Exercise description> Scan the listing below for the word "toolbar", then copy each line that has it.

Input records>
=-=-=-=-=

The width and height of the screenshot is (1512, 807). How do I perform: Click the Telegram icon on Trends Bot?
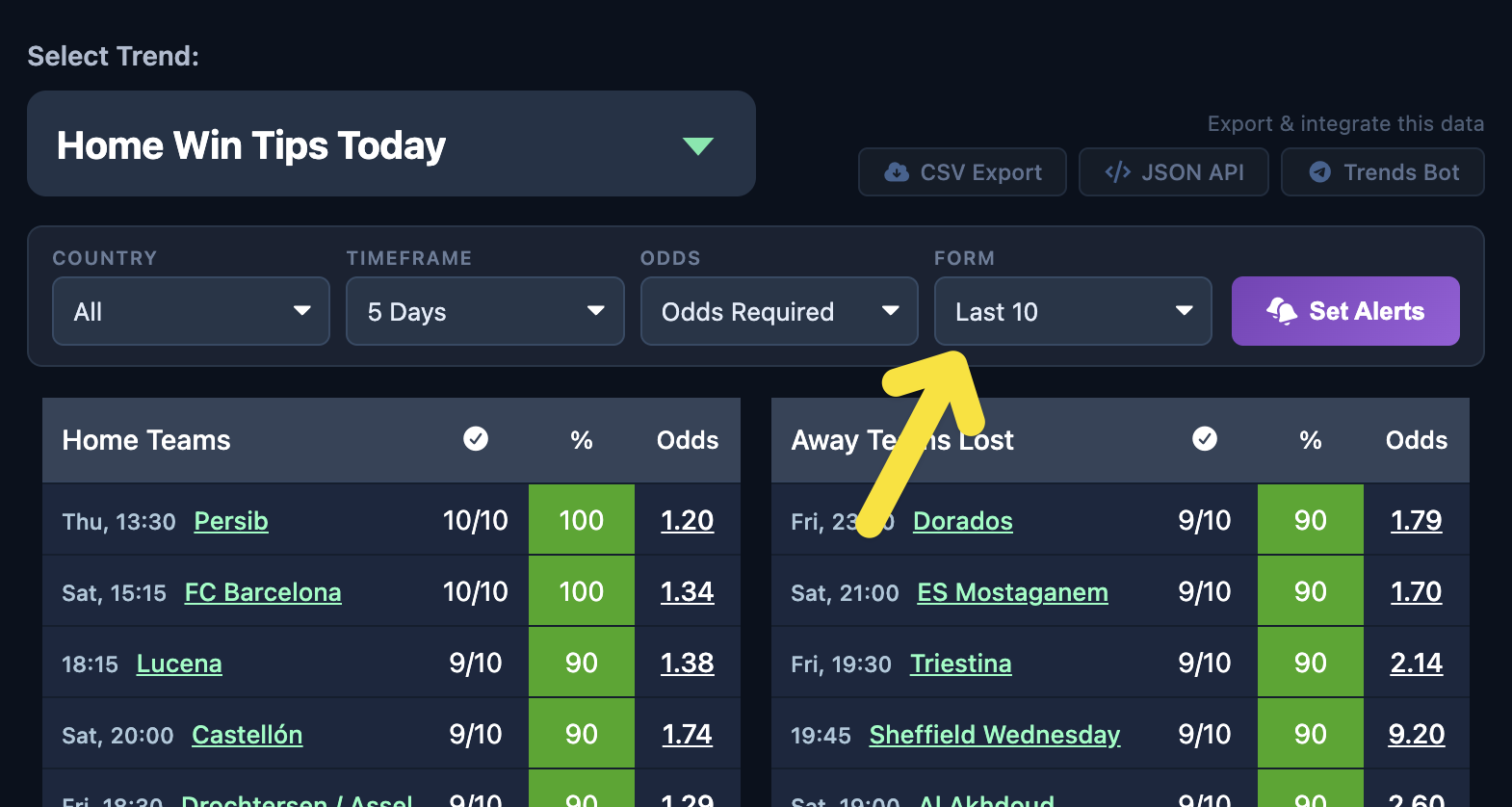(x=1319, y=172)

=-=-=-=-=

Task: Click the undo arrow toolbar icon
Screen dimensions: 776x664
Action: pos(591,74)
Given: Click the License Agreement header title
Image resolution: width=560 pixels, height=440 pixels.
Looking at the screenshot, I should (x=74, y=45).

=-=-=-=-=

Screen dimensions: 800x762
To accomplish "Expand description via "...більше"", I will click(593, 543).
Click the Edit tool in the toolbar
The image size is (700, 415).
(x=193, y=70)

=-=-=-=-=

Finished task>
Task: Click the undo arrow toolbar icon
Click the Edit tool in the toolbar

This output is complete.